O mistério do nosso crescimento pode estar relacionado a aspectos não examinados de atributos que nos acostumamos a chamar de vícios do cidadão comum brasileiro.
Sabemos que há países na Ásia e na África que não possuem sistemas de aposentadoria pública. Na África, porque alguns Estados não podem prover nem sistemas educacionais e de saúde. No oriente, porque a expectativa de cuidados para com os idosos (que são muito valorizados) é delegada as famílias. Ou seja, este é um ônus que alguns dos cidadãos do resto do planeta arcam individualmente, seja nos estados falidos ou em culturas diferentes da nossa.
Na China os filhos homens cuidam de seus pais na velhice. Este fator tradicional, unido a uma política de controle de natalidade de um casal um filho, promovido pelo governo teve consequências insólitas e não desejadas pelos engenheiros sociais que as formularam. Foi grande na década de 80 e 90 o número de abortos e mesmo de assassinato de meninas recém-nascidas. Um casal com uma filha veria ela cuidar dos sogros, ao mesmo tempo em que estaria desamparado durante sua velhice. Ter mais filhos na esperança de um ser menino era oneroso demais para as famílias. Algumas comunidades chinesas tem hoje um número muito menor de mulheres do que de homens. O fenômeno demográfico se deve a uma confluência de fatores culturais tradicionais e políticas públicas de governo.
Esses fenômenos são comuns em todo o mundo. A política não é de fato um expediente para refazer a qualidade da natureza humana.
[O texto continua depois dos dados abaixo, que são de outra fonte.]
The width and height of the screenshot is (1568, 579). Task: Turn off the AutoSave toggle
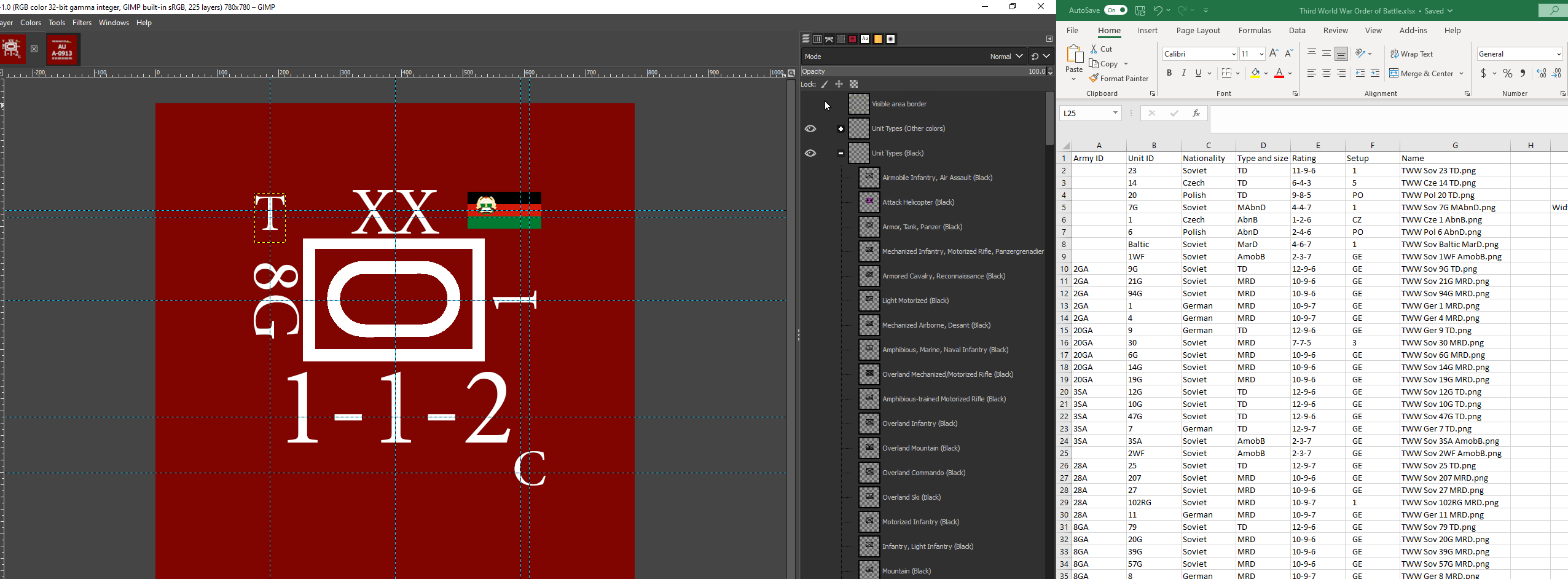click(1115, 10)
É uma forma modesta de lidar com males recorrentes e com outros que vão surgir sem que possamos prever. Geralmente, em assuntos humanos as explicações sucedem os fenômenos, mas raramente os antecipam.
No Brasil é uma verdade proibida admitir que sistemas educacionais e de saúde melhores implicariam em incrementos de 30 até 40% nas atuais cargas tributárias. Por outro lado, nossa forma de encarar a realidade permite que sonhemos que sanando nossos vícios tradicionais, a vida para todos poderia chegar aos termos ideais. É por isso que escrevemos os melhores estatutos e leis de proteção social do mundo sem nunca prever de onde sairão os recursos.
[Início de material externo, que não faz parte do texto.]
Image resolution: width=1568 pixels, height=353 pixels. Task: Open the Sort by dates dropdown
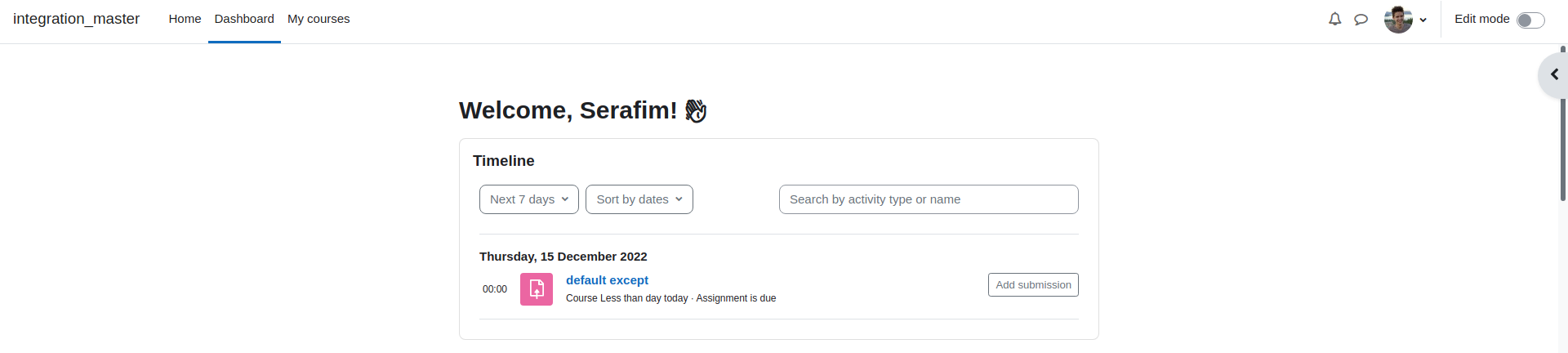[x=639, y=199]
O senso comum assumiu que nossos vícios da tolerância e da improvisação podem ser varridos em nome de uma ética rígida e vitoriana, ou nórdica, e que isto bastará para resolvermos nossos problemas com a educação e saúde pública. Embora desejemos um Estado de proteção social europeu, gostamos do individualismo norte americano. Mas é uma ilusão termos os benefícios dos dois modelos. É mais provável que acumulemos os ônus de uma sociedade altamente encarcerada e desigual como a americana e de altos impostos como a europeia.
Ora, nosso vício é também nossa virtude. Se somarmos a tolerância e a capacidade de improvisação que são nossas marcas distintivas a um realismo mais pragmático, poderemos decidir arcar com os custos reais de um Estado de Direito Democrático e de Proteção Social. Vamos ter que investir mais nas instituições públicas e gastar mais com o combate a corrupção. Teremos que ser menos tolerantes com tudo que avilta os direitos sociais e menos capazes de improvisar formas de sonegação de impostos. Mas pode valer a pena, considerando nossa riqueza em biodiversidade e nossa disposição para a busca de equações de convivência entre os diferentes.
O problema é que com o desenvolvimento econômico temos assistido ao ressurgimento de fundamentalismos religiosos e morais que sabotam nossa mais reconhecida vocação: a de sermos tolerantes com os diferentes e ágeis em prover arranjos de coexistência.